The Most Profitable Businesses To Start in Kenya

“The gap was that most of the advertising agencies were preparing their communication for organisations and also managing their brands,” he notes. “But I do not think the advertising agencies are the right people to manage your brand,” he observes, noting that brands ought to be managed professionally – either internally or externally by consultants specialised in brand management.

He was to set up a brand management company. He picked up the phone and made calls to some prominent chief executives in the corporate world, who cared to listen. He sold them his idea. And they bought it.

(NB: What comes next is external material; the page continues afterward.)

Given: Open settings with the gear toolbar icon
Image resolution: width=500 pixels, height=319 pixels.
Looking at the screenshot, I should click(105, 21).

Less than two years into operation, Maina’s Sullivan Marketing Company is arguably one of the fastest growing brand management firms. Maina is also the co-founder of Africa Brand Summit, an organisation that brings together sector leaders to discuss issues on branding and sustainability as well as an integral member of the Marketing Society of Kenya.

Branding business in Kenya: the awards

He is the winner of the Rising Star Awards Kenya 2014- Entrepreurship category and also sits on the Global Advisory Council of the World Brand Congress.

Although he does not reveal Sullivan’s turnover – at least not before this financial year is over, he gives us a clue, saying they have a target of about Sh15 million this year. They have over 10 clients. “I think all of us need to be fired at some point so that we can think beyond the limits we might have placed on ourselves,” he says.

Branding business in Kenya: Accountancy

Maina is not daring enough just to pick up the phone and call a chief executive of a multinational organisation, he is also daring enough to admit his faults. He acknowledges he failed ‘terribly’ for the three times he had a stab at the CPA exams.

This is because he took an accountancy course simply because he wanted to be like his peers. He says starting a company is an energy-sapping journey. In his case, he took on a path that seemed to have been at odds with his parents’ and friends’ expectations of him. In his bid to climb up to greatness, Maina lowered himself to a nearly destitute lifestyle.

When he was just setting up his company, having been fired from his day job at the advertising agency, he was so broke that he could only afford a tiny, shabby room for which he paid a monthly rent of Sh3,000. This surprised many who expected him to look for a nice paying job in one of the blue-chip companies.